# Exercise goal
Starting at the line below holding "ԽՈՀԵՐ ԱՆՑՅԱԼԻՑ (536, 1031)" and stopping at the line holding "Հայաստան (864, 2190)", print every line exactly, both ends included, and leave the rest out.

[Dataset entries]
—————

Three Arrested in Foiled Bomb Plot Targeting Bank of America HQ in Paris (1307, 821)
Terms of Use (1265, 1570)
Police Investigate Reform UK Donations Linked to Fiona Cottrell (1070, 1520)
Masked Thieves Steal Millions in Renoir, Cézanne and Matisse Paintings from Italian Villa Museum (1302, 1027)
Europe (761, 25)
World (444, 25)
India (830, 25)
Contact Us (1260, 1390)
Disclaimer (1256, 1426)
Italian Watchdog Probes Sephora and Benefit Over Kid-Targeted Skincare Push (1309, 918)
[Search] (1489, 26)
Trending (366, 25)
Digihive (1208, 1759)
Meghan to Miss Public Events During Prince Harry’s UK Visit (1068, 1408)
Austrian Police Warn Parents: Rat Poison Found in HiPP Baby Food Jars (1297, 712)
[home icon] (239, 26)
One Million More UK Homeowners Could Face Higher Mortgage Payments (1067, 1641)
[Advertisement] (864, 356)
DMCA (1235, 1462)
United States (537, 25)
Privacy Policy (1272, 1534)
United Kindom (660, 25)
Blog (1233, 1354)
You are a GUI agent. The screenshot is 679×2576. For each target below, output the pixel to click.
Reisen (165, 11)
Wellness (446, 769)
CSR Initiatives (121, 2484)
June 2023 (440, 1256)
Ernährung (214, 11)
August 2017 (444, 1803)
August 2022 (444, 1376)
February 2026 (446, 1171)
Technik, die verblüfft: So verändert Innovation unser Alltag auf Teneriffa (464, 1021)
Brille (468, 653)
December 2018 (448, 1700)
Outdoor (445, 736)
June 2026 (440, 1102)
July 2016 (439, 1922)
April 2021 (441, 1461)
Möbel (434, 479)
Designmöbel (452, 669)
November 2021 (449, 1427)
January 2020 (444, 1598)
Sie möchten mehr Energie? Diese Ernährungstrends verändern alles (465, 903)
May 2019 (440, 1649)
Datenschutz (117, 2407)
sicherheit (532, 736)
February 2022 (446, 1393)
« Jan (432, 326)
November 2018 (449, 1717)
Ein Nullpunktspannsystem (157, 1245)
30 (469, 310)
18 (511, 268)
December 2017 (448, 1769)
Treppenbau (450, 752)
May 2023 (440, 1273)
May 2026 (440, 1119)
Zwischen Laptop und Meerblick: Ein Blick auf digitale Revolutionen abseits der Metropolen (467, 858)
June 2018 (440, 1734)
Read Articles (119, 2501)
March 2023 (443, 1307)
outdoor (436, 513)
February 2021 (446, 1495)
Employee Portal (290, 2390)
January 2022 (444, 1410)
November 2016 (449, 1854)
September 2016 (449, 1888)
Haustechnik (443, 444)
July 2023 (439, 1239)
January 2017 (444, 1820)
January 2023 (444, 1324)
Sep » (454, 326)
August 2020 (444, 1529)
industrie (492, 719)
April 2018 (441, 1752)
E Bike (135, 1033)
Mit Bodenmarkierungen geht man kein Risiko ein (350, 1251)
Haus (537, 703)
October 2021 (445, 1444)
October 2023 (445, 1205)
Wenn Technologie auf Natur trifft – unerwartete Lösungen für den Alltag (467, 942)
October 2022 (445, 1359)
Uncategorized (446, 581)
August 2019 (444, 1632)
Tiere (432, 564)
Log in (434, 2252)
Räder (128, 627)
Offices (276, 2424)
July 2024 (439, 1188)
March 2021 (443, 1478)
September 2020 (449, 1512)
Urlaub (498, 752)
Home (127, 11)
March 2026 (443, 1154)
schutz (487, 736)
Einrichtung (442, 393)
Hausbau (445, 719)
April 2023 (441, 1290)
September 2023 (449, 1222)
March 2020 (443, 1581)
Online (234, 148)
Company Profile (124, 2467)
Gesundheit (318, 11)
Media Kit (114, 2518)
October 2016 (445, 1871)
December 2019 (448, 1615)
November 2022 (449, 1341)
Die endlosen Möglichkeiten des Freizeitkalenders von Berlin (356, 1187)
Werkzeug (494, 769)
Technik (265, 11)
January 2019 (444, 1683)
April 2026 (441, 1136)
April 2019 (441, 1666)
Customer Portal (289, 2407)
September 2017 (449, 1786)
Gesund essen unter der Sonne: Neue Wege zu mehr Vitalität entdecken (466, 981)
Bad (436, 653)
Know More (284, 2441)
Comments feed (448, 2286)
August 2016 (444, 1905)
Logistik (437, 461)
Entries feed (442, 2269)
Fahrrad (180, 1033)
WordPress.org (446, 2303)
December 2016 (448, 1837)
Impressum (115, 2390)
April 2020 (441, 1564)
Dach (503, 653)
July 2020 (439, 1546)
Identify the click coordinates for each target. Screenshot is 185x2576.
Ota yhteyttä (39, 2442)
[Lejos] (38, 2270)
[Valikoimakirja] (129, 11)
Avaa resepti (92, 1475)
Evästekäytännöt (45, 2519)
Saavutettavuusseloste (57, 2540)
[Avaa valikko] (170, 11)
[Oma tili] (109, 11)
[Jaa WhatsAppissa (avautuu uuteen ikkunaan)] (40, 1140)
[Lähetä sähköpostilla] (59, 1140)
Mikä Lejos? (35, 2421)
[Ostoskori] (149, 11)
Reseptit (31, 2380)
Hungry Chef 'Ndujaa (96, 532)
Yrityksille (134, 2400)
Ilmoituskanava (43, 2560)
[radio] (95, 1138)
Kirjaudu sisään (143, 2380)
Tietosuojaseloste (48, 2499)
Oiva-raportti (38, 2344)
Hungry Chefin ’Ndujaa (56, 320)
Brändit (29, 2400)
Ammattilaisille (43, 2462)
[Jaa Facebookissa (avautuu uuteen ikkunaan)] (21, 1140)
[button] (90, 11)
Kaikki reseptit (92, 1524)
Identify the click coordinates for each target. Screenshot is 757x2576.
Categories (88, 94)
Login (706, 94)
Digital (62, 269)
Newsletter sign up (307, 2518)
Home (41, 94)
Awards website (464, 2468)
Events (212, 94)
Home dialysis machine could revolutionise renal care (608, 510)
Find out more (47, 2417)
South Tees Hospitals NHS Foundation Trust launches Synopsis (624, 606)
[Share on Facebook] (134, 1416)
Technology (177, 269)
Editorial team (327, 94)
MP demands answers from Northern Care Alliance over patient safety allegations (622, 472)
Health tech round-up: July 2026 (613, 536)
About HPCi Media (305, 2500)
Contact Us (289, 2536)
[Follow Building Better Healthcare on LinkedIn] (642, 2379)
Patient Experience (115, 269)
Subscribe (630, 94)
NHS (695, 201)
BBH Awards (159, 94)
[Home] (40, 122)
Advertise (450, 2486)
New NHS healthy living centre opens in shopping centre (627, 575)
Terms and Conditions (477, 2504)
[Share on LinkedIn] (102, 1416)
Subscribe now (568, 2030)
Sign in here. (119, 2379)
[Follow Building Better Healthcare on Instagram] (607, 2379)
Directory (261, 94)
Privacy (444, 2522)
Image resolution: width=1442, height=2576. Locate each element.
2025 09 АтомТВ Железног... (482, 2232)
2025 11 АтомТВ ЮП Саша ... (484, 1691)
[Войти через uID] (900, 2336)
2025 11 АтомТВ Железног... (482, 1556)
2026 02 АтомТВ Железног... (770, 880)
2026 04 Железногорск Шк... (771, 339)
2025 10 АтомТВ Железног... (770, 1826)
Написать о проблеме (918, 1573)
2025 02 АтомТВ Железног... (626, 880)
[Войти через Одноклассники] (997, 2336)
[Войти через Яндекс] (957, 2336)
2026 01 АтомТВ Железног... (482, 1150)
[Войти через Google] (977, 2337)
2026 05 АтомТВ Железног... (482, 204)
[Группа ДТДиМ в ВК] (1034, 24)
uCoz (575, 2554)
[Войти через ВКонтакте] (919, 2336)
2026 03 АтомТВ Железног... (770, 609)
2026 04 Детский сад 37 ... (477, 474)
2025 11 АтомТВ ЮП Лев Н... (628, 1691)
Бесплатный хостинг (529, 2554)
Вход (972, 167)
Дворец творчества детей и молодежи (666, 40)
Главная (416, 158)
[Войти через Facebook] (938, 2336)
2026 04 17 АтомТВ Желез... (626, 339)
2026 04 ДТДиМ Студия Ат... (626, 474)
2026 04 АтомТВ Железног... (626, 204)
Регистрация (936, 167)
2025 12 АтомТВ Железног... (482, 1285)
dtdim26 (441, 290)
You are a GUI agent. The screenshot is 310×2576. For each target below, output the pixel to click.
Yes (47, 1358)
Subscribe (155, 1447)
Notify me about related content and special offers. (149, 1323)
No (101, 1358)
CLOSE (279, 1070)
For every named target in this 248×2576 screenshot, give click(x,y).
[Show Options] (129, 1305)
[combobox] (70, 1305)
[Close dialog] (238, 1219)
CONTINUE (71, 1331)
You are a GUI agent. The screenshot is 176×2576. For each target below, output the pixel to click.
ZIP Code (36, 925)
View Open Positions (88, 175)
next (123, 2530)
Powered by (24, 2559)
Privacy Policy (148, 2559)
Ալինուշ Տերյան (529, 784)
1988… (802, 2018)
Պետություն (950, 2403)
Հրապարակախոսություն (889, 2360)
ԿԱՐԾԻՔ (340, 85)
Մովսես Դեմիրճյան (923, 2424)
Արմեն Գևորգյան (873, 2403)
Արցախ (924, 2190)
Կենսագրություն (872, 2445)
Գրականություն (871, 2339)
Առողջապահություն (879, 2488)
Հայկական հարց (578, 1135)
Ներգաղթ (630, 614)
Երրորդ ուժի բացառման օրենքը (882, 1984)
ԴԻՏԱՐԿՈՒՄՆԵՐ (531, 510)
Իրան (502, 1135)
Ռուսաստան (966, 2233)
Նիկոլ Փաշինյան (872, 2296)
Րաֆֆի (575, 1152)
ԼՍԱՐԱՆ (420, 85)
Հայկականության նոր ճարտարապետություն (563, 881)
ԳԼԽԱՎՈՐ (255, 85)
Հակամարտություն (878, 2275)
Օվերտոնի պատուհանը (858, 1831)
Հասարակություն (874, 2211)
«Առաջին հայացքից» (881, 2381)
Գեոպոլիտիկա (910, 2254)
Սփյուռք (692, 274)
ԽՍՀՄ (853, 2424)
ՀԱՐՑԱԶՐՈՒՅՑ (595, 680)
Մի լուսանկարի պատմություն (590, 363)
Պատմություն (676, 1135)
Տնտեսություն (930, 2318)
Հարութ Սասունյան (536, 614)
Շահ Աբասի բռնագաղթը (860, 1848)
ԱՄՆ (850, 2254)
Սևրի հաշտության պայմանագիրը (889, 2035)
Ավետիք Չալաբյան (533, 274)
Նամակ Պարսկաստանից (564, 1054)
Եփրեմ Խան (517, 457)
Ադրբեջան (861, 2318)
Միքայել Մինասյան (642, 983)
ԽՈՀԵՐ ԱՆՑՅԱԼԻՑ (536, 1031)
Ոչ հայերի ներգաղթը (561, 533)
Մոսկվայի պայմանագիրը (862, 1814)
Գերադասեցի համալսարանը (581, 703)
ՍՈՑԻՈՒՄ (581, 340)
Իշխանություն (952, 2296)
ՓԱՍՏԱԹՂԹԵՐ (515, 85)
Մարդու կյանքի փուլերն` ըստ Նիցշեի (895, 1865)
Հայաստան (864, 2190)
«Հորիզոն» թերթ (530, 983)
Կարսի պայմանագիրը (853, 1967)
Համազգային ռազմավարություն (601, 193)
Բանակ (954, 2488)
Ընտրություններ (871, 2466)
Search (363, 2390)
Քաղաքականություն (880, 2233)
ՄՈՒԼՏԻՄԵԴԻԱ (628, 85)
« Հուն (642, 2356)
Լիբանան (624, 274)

—————

# Exercise solution
ԽՈՀԵՐ ԱՆՑՅԱԼԻՑ (536, 1031)
Ոչ հայերի ներգաղթը (561, 533)
Մոսկվայի պայմանագիրը (862, 1814)
Գերադասեցի համալսարանը (581, 703)
ՍՈՑԻՈՒՄ (581, 340)
Իշխանություն (952, 2296)
ՓԱՍՏԱԹՂԹԵՐ (515, 85)
Մարդու կյանքի փուլերն` ըստ Նիցշեի (895, 1865)
Հայաստան (864, 2190)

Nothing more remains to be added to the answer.